Pearl is the En Primeur Club membership app — saves, bookings, and concierge access live there. Same editors, same standards.
- Address
- Route de Salin-de-Giraud, 13200 Arles, France
- Phone
- +33 4 90 97 20 62
- Website
- masdepeint.com

Stone, Salt Marsh, and the Architecture of Staying Still
The Camargue does not ease you in gently. Driving south from Arles on the Route de Salin-de-Giraud, the landscape flattens and empties with unexpected speed: rice paddies replace vineyards, flamingos replace the pedestrian traffic of the old town, and the sky doubles in size. By the time the stone walls of Mas de Peint come into view, you have already left behind the architectural grammar of Provençal tourism. This is not a converted village house or a polished boutique property on a cobbled lane. It is a working mas, a Camarguais farmhouse with roots in the 17th century, and the distinction matters in ways that shape everything from the light in the corridors to the sounds outside the windows at dawn.

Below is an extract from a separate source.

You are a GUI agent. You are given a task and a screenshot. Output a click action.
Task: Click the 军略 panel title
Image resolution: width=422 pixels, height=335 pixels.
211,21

The mas as a building type occupies a specific place in southern French vernacular architecture. Thick limestone walls, low proportions, and functional rather than decorative massing are the defining features, forms evolved to manage summer heat and the mistral wind rather than to impress a passing visitor. Mas de Peint belongs to this tradition without apology. The exterior reads as agricultural before it reads as hospitable, and that sequencing is part of the point. Properties like Baumanière Les Baux-de-Provence in Les Baux or La Bastide de Gordes in Gordes have refined the Provençal country-house idiom. Mas de Peint sits in a different current: the agricultural fabric is preserved rather than sanitized, and the Camargue's working landscape, horses, cattle, reed beds, salt flats, remains the dominant context rather than a picturesque backdrop.
Inside the Walls: What the Design Communicates
Inside, the architecture continues its argument. The interior spaces at a genuine mas tend to read through proportion and material rather than decoration: ceiling heights determined by practical necessity, stone floors worn to a patina, structural beams left as found. This kind of spatial honesty is increasingly rare in the French country-house hotel category, where the tendency is to layer period detail with high-end upholstery until the underlying structure disappears. At Mas de Peint, the bones of the building remain legible.
This places the property in a niche comparable set. The design-led rural hotel category in France has bifurcated: on one side, properties with strong architectural signatures and contemporary interventions, think Villa La Coste in Le Puy-Sainte-Réparade, where art installations and modernist lines define the experience. On the other, properties that derive their authority from historical authenticity and landscape integration rather than from design gestures. Mas de Peint belongs firmly in the second camp. For guests oriented toward the first, the comparison matters. For those who find the contemporary-art-hotel format somewhat self-conscious, Mas de Peint offers a more grounded alternative.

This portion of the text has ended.